• _To be done_: Repeat the listing below word for word, everything from the line containing "Click the 0" down to the line containing "Switch to the Основное", including both of those lines.

• _Supplied material_:
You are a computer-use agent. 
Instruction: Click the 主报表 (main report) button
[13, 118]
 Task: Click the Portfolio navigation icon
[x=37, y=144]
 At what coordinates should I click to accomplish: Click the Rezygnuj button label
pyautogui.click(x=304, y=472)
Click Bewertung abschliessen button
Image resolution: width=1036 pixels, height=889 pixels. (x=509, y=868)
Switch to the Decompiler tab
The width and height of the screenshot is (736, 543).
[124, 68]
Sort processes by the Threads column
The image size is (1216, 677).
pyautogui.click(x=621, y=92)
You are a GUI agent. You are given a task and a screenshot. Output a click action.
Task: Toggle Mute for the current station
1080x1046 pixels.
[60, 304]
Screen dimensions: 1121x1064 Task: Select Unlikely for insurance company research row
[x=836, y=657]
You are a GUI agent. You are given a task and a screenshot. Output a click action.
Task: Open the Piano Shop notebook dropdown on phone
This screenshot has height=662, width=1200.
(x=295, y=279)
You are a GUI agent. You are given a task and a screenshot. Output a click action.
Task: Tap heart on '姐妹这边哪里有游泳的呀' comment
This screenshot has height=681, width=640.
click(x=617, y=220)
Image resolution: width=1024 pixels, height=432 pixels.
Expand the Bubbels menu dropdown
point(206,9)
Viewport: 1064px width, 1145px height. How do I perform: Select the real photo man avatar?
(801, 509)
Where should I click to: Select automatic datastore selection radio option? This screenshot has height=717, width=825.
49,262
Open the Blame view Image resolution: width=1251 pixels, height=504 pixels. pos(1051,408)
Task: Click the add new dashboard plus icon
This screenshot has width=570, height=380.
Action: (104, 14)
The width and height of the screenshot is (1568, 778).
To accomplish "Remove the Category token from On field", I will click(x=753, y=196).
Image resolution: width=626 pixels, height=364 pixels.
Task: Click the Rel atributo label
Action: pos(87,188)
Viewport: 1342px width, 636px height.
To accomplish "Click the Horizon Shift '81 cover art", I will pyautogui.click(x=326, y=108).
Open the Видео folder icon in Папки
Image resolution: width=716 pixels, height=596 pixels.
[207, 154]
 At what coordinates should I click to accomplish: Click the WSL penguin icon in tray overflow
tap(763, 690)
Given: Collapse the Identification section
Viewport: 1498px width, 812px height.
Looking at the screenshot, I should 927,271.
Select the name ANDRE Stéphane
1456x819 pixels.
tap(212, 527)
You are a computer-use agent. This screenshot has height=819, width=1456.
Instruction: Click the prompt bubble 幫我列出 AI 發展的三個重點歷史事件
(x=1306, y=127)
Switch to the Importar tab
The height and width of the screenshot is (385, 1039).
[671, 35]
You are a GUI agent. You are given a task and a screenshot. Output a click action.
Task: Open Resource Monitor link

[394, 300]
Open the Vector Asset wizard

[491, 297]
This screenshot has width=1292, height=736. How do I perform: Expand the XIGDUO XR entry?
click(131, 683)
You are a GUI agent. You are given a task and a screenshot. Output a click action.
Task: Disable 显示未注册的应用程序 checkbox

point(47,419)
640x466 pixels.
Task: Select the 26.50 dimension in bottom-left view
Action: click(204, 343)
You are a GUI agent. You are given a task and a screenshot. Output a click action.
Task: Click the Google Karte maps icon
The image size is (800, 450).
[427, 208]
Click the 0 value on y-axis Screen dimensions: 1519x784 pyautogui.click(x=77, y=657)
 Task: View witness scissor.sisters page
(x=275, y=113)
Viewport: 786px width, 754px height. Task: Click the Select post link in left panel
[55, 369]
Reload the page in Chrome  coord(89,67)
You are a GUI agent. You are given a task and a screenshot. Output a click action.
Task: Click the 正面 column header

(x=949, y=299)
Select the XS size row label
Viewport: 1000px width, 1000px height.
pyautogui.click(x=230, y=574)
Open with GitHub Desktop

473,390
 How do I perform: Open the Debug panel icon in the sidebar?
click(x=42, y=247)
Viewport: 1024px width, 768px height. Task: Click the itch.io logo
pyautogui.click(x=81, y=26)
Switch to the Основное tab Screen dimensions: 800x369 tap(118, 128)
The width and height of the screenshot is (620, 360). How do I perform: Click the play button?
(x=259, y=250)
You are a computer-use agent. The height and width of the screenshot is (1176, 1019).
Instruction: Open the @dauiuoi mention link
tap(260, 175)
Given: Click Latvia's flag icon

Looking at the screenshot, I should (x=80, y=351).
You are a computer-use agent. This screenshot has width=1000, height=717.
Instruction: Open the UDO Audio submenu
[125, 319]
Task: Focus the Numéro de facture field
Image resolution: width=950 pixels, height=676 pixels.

• _Expected answer_:
Click the 0 value on y-axis Screen dimensions: 1519x784 pyautogui.click(x=77, y=657)
 Task: View witness scissor.sisters page
(x=275, y=113)
Viewport: 786px width, 754px height. Task: Click the Select post link in left panel
[55, 369]
Reload the page in Chrome  coord(89,67)
You are a GUI agent. You are given a task and a screenshot. Output a click action.
Task: Click the 正面 column header

(x=949, y=299)
Select the XS size row label
Viewport: 1000px width, 1000px height.
pyautogui.click(x=230, y=574)
Open with GitHub Desktop

473,390
 How do I perform: Open the Debug panel icon in the sidebar?
click(x=42, y=247)
Viewport: 1024px width, 768px height. Task: Click the itch.io logo
pyautogui.click(x=81, y=26)
Switch to the Основное tab Screen dimensions: 800x369 tap(118, 128)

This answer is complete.